## TO BE DONE
Copy out these lines verbatim, beginning at the line containing "How do I perform: Open the 系统管理员" and stopping after the line containing "Click the notification".

Entries from a dataset:
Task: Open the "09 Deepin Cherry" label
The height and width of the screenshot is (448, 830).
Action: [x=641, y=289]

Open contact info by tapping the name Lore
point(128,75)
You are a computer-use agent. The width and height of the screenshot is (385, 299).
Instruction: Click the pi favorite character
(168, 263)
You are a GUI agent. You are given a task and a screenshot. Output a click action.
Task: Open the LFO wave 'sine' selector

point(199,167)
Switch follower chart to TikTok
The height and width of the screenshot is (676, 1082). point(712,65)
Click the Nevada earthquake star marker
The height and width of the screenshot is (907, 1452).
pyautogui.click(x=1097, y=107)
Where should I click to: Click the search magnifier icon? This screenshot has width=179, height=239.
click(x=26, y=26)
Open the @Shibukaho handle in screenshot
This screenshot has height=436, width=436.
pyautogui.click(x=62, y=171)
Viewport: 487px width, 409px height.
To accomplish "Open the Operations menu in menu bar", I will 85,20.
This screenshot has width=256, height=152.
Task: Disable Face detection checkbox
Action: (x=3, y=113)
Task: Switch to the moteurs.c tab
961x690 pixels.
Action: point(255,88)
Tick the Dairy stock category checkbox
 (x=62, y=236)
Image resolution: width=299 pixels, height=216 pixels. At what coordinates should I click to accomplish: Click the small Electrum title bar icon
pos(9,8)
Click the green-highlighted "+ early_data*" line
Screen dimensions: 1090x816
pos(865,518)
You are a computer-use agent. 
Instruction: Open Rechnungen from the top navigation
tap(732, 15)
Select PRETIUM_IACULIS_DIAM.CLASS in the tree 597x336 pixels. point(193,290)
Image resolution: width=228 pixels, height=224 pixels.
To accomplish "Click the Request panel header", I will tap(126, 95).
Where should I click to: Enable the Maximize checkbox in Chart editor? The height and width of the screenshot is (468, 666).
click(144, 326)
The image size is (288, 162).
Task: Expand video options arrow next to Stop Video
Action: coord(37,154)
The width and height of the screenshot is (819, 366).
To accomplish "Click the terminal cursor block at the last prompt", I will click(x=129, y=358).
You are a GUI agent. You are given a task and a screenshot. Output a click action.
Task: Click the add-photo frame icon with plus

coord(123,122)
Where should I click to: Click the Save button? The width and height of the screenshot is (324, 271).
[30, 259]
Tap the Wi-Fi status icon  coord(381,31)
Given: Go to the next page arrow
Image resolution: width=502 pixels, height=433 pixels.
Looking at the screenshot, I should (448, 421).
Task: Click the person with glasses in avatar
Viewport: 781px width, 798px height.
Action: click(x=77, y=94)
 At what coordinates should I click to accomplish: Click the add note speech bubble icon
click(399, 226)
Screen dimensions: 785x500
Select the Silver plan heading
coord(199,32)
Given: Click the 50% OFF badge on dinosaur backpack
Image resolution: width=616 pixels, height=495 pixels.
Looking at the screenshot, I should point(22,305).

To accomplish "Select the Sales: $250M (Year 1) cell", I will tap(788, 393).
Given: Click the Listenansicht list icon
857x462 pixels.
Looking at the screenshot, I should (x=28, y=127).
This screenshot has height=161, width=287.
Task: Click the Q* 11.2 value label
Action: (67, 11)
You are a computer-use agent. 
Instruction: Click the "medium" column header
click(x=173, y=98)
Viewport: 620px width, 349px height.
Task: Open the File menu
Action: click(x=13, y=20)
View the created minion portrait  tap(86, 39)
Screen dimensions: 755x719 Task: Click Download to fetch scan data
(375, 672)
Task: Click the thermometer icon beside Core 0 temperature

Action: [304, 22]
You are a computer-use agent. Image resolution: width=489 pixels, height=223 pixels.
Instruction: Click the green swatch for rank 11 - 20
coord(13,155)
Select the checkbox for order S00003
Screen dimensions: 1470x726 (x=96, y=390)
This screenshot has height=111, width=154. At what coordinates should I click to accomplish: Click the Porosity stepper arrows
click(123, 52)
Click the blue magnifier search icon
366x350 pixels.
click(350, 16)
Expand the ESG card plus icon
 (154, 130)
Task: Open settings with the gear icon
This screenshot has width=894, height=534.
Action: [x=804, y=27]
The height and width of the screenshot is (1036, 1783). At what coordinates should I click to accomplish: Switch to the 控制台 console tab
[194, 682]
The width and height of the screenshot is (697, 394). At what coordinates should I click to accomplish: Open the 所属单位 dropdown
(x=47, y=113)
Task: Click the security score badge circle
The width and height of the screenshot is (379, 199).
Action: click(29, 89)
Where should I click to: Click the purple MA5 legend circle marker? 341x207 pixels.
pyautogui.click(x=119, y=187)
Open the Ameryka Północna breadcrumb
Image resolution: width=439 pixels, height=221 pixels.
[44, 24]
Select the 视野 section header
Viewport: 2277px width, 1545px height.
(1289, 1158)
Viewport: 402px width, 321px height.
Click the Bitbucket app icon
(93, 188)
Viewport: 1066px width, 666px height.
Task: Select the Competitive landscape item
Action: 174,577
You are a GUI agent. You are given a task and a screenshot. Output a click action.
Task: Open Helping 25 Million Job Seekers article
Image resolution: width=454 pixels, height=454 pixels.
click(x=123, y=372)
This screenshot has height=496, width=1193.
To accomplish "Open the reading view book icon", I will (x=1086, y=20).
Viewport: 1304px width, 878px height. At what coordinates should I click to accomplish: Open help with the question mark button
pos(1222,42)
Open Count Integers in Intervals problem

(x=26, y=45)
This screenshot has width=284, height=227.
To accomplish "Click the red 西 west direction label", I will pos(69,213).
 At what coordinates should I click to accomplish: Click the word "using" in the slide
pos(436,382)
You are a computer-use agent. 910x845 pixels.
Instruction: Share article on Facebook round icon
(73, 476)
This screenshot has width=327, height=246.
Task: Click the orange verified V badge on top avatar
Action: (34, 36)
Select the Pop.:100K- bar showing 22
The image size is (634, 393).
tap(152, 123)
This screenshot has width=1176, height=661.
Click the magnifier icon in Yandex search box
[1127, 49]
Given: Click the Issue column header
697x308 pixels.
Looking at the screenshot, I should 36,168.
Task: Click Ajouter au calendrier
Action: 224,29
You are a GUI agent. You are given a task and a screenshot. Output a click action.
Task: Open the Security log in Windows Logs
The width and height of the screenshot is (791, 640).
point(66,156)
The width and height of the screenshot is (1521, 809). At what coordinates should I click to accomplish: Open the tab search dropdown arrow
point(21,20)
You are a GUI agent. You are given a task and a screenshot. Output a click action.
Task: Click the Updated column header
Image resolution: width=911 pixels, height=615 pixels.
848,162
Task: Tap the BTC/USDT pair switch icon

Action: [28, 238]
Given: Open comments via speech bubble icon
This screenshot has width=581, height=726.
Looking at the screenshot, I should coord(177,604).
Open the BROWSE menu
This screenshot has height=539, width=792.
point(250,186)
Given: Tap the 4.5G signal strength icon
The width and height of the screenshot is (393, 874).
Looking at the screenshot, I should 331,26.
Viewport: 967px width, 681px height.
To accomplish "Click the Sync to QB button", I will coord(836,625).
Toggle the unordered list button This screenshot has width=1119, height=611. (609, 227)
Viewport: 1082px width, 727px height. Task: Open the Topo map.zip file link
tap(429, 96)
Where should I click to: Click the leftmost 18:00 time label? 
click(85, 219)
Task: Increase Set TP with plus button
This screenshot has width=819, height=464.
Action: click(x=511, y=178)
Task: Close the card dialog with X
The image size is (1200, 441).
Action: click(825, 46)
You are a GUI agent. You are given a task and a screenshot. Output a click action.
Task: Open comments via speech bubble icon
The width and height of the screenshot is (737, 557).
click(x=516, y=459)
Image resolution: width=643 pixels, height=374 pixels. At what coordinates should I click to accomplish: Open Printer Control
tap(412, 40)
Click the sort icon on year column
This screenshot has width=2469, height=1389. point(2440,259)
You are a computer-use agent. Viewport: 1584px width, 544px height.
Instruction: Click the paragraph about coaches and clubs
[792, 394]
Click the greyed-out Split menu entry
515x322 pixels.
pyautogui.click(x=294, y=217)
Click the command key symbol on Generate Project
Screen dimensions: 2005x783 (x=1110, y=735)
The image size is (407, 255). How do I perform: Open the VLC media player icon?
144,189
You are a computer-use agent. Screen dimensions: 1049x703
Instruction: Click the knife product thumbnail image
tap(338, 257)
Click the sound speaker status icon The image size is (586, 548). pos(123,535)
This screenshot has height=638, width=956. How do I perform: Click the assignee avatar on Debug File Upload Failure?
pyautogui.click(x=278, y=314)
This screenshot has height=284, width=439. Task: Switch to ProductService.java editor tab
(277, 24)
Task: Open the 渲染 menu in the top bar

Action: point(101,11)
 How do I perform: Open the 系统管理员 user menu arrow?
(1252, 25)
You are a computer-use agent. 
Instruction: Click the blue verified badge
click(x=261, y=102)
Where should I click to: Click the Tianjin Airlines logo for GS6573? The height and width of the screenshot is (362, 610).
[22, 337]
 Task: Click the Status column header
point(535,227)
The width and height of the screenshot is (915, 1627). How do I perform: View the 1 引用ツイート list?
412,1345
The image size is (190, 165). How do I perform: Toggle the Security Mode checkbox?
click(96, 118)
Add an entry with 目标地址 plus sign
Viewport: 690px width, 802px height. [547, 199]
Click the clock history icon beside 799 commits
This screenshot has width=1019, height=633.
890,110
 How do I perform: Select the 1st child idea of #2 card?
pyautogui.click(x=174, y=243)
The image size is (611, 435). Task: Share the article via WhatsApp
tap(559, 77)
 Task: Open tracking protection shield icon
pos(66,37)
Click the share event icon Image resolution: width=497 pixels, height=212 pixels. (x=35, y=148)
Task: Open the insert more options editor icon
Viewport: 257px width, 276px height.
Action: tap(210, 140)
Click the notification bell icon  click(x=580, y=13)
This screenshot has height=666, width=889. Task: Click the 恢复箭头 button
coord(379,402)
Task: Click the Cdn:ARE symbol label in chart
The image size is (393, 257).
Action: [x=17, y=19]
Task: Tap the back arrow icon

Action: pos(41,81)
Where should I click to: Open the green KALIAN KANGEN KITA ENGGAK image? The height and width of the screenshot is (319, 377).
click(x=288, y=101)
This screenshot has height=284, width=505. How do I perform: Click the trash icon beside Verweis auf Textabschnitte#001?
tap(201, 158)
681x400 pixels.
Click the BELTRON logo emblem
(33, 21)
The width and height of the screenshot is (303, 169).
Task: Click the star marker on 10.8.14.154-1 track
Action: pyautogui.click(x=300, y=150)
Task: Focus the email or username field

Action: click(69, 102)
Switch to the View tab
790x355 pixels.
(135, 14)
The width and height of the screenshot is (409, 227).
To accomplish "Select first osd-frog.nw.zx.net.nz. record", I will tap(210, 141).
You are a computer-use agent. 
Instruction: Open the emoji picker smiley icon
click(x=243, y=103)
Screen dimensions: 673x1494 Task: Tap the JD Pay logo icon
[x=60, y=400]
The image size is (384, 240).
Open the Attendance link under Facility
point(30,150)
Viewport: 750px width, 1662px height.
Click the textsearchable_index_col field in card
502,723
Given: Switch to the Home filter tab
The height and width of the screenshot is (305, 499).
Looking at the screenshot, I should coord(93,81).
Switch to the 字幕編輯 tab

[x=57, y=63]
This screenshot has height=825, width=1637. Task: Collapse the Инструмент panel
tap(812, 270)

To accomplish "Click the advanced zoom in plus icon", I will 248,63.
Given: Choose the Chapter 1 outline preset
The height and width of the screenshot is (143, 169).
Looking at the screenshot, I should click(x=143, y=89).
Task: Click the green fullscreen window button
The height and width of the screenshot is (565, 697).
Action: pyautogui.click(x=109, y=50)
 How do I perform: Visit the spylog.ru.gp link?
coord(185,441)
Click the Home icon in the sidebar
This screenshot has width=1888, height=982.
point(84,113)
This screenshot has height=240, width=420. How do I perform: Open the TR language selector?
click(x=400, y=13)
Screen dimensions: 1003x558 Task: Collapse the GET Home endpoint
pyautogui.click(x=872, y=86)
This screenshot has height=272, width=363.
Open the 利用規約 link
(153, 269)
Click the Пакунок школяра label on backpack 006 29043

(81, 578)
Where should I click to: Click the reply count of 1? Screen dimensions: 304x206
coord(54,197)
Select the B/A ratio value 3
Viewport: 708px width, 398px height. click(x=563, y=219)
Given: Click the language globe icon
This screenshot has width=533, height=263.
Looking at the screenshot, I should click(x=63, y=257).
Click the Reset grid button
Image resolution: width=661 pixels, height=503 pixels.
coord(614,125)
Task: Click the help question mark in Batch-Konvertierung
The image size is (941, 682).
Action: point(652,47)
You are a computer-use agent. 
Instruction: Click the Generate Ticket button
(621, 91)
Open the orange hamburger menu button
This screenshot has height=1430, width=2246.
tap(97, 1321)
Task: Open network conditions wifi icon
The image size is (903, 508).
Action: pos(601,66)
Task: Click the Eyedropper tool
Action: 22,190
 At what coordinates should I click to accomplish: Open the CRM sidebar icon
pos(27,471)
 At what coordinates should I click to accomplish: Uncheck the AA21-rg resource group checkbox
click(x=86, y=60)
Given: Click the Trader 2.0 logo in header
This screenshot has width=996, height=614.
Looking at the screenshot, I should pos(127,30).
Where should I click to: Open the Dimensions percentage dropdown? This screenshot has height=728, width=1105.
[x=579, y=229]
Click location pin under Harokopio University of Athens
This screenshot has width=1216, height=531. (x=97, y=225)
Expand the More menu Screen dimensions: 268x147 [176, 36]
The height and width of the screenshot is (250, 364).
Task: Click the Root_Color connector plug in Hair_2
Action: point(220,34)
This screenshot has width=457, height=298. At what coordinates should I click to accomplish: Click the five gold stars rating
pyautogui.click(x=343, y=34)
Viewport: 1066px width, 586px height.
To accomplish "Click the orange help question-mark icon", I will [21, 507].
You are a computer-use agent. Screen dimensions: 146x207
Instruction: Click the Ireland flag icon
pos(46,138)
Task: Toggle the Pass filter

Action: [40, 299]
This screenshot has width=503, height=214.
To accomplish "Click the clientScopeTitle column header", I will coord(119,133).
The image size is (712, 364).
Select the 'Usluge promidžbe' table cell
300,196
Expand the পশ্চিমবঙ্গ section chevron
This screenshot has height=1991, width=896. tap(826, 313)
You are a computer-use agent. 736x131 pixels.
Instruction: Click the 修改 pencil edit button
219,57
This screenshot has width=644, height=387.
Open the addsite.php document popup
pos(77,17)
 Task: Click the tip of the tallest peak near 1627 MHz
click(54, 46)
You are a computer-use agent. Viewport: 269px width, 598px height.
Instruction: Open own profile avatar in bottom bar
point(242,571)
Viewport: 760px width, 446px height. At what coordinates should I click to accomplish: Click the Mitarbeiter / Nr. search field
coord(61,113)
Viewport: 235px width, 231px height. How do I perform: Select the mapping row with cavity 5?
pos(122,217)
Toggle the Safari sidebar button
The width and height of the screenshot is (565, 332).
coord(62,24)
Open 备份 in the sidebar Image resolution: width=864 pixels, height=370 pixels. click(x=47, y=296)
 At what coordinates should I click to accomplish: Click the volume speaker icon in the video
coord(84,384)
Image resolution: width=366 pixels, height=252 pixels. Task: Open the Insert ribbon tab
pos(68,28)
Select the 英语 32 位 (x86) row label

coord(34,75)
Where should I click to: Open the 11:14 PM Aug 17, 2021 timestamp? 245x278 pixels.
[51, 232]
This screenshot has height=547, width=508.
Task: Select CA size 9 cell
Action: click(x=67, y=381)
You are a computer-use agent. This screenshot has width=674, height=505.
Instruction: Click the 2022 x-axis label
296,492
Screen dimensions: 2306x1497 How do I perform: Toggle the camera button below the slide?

## REPLY
 How do I perform: Open the 系统管理员 user menu arrow?
(1252, 25)
You are a computer-use agent. 
Instruction: Click the blue verified badge
click(x=261, y=102)
Where should I click to: Click the Tianjin Airlines logo for GS6573? The height and width of the screenshot is (362, 610).
[22, 337]
 Task: Click the Status column header
point(535,227)
The width and height of the screenshot is (915, 1627). How do I perform: View the 1 引用ツイート list?
412,1345
The image size is (190, 165). How do I perform: Toggle the Security Mode checkbox?
click(96, 118)
Add an entry with 目标地址 plus sign
Viewport: 690px width, 802px height. [547, 199]
Click the clock history icon beside 799 commits
This screenshot has width=1019, height=633.
890,110
 How do I perform: Select the 1st child idea of #2 card?
pyautogui.click(x=174, y=243)
The image size is (611, 435). Task: Share the article via WhatsApp
tap(559, 77)
 Task: Open tracking protection shield icon
pos(66,37)
Click the share event icon Image resolution: width=497 pixels, height=212 pixels. (x=35, y=148)
Task: Open the insert more options editor icon
Viewport: 257px width, 276px height.
Action: tap(210, 140)
Click the notification bell icon  click(x=580, y=13)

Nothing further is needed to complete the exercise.